The patient remains hospitalized for 72 hours postoperatively with adequate progress and is discharged with instructions to keep the operated limb unloaded. He subsequently attended clinical control, highlighting good pain tolerance with slight limitation to flexion-extension. The postoperative control radiograph shows adequate positioning of osteosynthesis material and bone filling at the level of the defect (Figure 4). Kinesiotherapy and partial weight bearing begin. During radiological control, signs of consolidation were observed in the graft area, so a total weight load was decided as tolerated and it was monitored 2nd month after surgery. The patient presented improvement in terms of gait, greater strength, and knee joint range.
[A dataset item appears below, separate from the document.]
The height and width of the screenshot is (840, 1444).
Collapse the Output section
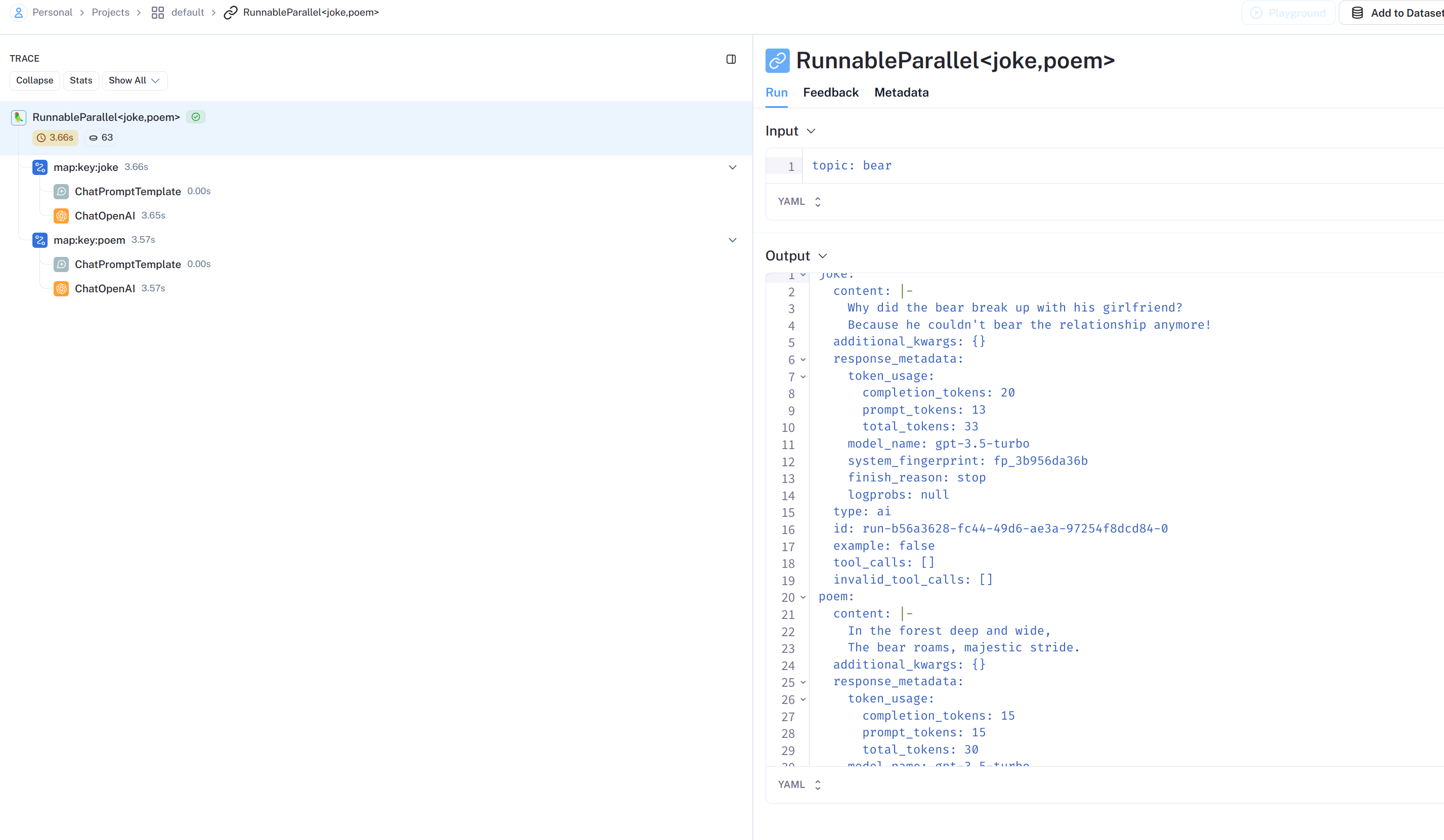[x=822, y=256]
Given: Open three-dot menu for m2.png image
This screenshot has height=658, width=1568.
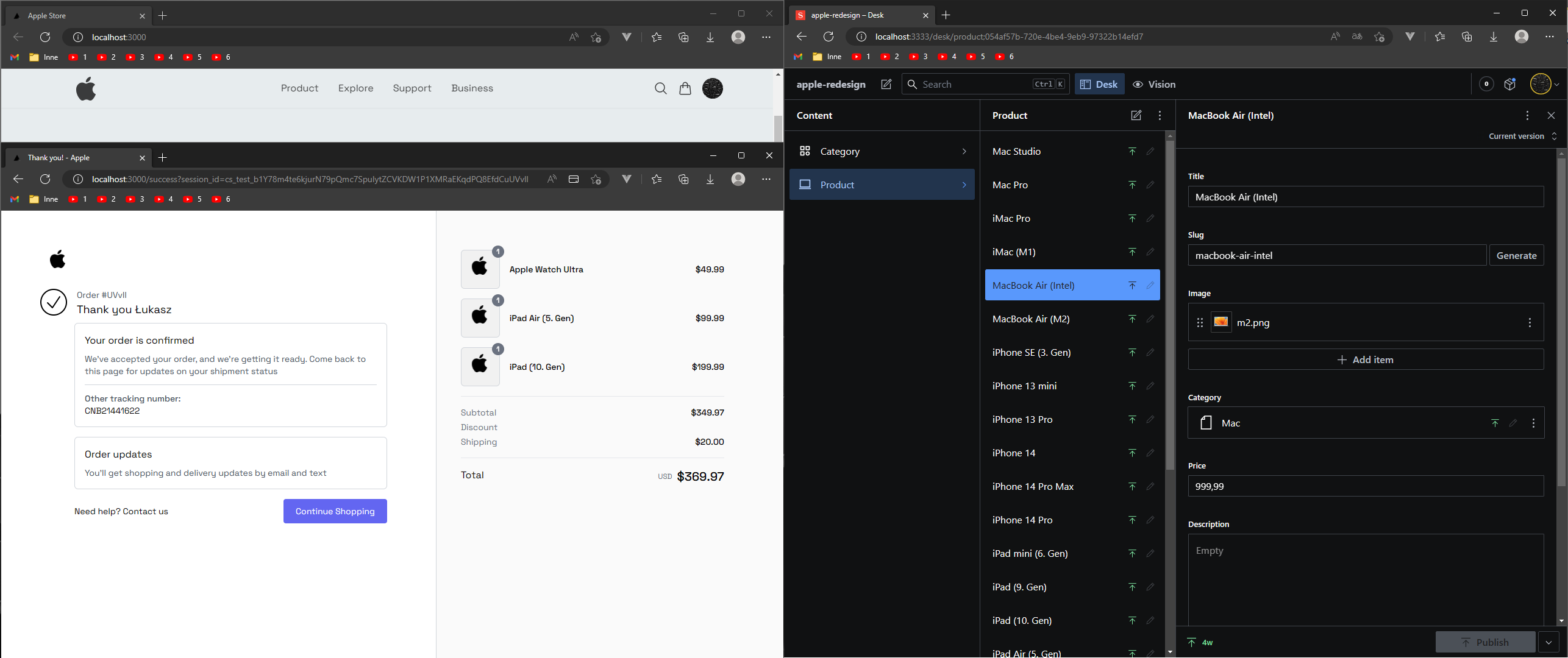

Figure 4 Postoperative control X-ray.

Discussion

Non-ossifying fibroma (NOF), also known as metaphyseal or cortical fibrous defect, is considered a lesion with spontaneous regression in skeletal maturation. The presentation of this disease can vary from asymptomatic to the presence of pathological fracture. Due to its location adjacent or close to the insertion of muscles, tendons and ligaments, symptoms such as pain are sometimes not clearly interpreted and are confused with other diseases, hence the importance of maintaining a high index of suspicion for this disease injury.6 FNO predominates in males in 60% of cases. The highest incidence occurs in the first two decades of life, especially the second.3

The diagnosis of FNO in the long bones is based on the characteristic radiographic and clinical appearance, typically FNO appears as an asymptomatic multiloculated lesion, often identified incidentally during a radiographic evaluation indicated for another reason.5 The interior architecture has a foamy appearance. Typically, there is a cortex of reactive bone or sclerosis surrounding the lesion. There may be cortical thinning and, in some cases, slight expansion, which may be misinterpreted as malignant change. The size varies from 0.5 to 7 cm. The most frequent location is the metaphyses of the long bones, especially in the lower extremities, around the knee (distal femur, proximal or distal tibia and fibula). In the bone they are usually eccentric, several centimeters away from the cortex and more frequently intramedullary. Very rarely they are purely diaphyseal. Generally, plain radiographs are sucient for diagnosis; if in doubt, additional imaging studies can be performed.7 In cases of a disrupted lamellar periosteal reaction, radiographic findings could mimic bone malignancy.8

However, a single layer of new bone formation in the periosteum is typical of a stress fracture injury and a malignancy could be excluded due to lack of cortical destruction or tumor extension into the surrounding soft tissues.9 An infection could also be considered in the differential diagnosis, but the exertional nature of the pain lasting several months along with the normal laboratory findings ruled out this possibility. Radiographic evidence of advanced bone healing may also aid diagnosis. In most patients, treatment is conservative.10,11 Flinck et al.12 performed a biomechanical comparison of semi-rigid locked intramedullary nails versus titanium elastic intramedullary nails in femur fracture models, where they evaluated the combination of two 4.0 mm titanium elastic intramedullary nails or femur fracture models femur treated with additional 3.0 mm titanium elastic intramedullary nails, produce much greater stability. Models treated with two 3.0 mm titanium elastic intramedullary nails had poor rotational stability in many tests.

Conclusion

Non-Ossifying Fibroma is a complex pathology that needs to be diagnosed, evaluated, and treated appropriately to obtain good results. In our case, after diagnosis, planning is made to take a percutaneous biopsy and it is decided to perform right distal femur surgery with good results, clinical and radiographic characteristics of the patient and its resolution are described. It is important to keep in mind that it is a pathology where we do not find characteristic and/or distinctive clinical findings, and that may have a variable progression over time, so it is ideal that more studies and research be carried out on this condition.

Acknowledgments

None.

Conflicts of interest

The authors declare that there is no conflicts of interest.